The trade-off comes primarily in the arithmetization. Poseidon2 permutations can be arithmetized in either “skinny” (one round per row) or “wide” (entire permutation per row) variants. A skinny permutation doesn’t increase the chiplet trace width significantly (assuming stacked chiplets), but a single permutation would span roughly 32 rows instead of Rescue’s current 8. Plonky3 currently includes only the wide Poseidon2 AIR. This limitation is partly due to Plonky3’s lack of support for verifier-supplied periodic columns. Succinct’s SP1 VM does provide the skinny variant, which we could adapt for our use case. Note that the wide variant of Poseidon2 over Goldilocks has the following trace widths (ref):

• Degree 9: 131
• Degree 3: 249
  If we decide to continue supporting RPO, deriving an RPO AIR from Plonky3’s Poseidon2 template would be straightforward.
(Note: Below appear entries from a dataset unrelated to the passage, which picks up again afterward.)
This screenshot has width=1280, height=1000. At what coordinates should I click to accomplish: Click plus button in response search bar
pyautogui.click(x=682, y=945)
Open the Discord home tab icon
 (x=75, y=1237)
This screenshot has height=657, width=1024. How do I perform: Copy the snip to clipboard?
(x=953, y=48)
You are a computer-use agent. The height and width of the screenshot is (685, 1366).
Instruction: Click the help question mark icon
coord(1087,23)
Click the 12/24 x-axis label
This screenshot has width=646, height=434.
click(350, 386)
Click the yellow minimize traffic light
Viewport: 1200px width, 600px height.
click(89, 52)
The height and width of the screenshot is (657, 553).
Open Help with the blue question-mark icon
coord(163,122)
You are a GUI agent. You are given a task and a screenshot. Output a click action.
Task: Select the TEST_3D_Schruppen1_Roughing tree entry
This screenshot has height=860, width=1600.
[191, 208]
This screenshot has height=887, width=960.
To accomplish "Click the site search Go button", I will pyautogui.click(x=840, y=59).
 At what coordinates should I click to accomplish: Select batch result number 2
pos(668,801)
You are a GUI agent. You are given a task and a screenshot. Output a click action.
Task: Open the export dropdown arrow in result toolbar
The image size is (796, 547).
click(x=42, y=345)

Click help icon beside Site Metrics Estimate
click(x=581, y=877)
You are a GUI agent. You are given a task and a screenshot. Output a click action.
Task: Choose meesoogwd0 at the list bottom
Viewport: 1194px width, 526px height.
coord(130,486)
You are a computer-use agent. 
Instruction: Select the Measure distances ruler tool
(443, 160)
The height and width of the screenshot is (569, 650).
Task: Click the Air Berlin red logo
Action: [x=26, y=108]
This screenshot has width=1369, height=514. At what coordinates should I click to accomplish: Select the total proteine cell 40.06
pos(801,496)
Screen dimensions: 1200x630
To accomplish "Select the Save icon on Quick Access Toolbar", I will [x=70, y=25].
Currently, native Poseidon2 evaluation for Goldilocks isn’t fully optimized, primarily due to the lack of specialized MDS multiplication assembly code. Such optimizations do exist for popular 31-bit fields. Moreover, there is a strong incentive to opt for KoalaBear as the SBox has degree 3 rather than 7, leading to narrower trace size when using degree 5 AIRs.

Additionally, because Poseidon2’s design is simpler than Rescue’s, there remains some mild skepticism regarding its security among cryptographers. Before fully committing, we should briefly consult external experts for additional input.

Long-term compatibility has no clear consensus yet. Using a universal hash (such as SHA-256, Keccak, or Blake) for some commitments could facilitate backward compatibility but would also significantly increase costs in the VM. Alternatively, we might use “hash conversion” mechanisms—proving equivalence between hashes computed with different functions for the same pre-image—to manage state transitions. We may also consider tagging hashes to identify the hash function used. Regardless, we should always provide users with the option to commit to state using efficient arithmetic hashes in scenarios where universal hashes aren’t strictly necessary. Further investigation is needed to clarify these trade-offs.

[bobbinth]

introduce Poseidon2 only inside the Plonky3 prover first, leave the outer VM and its state commitments on RPO for now, and maintain both hash chiplets side-by-side.

I think if we decide to switch to Poseidon2, we'd probably replace RPO with it (so, no need to maintain both).

The trade-off comes primarily in the arithmetization. Poseidon2 permutations can be arithmetized in either “skinny” (one round per row) or “wide” (entire permutation per row) variants. A skinny permutation doesn’t increase the chiplet trace width significantly (assuming stacked chiplets), but a single permutation would span roughly 32 rows instead of Rescue’s current 8. Plonky3 currently includes only the wide Poseidon2 AIR.

Most likely, we'll go with the "skinny" approach because it would fit well with our chiplet design. Nevertheless, I'm curious if there is any significant performance difference between the "skinny" and the "wide" approaches.

Our stack still relies on Rescue-Prime-Optimized (RPO), but benchmarks suggest a width-12 RPO permutation is approximately 7× slower than Poseidon, and roughly 14× slower than Poseidon2. Most modern ZK-VMs have standardized on Poseidon2 precisely because of this performance gap.

Actually, based on more recent benchmarks, RPO is less than 4x slower than Poseidon, and we also have option of RPX hash function (already implemented), which is about 2x slower than Poseidon. So, we should implement and benchmark Poseidon2. I've created 0xMiden/crypto#429 for this. The hope is that it is at least 4x faster than RPX (but ideally more like 5x faster).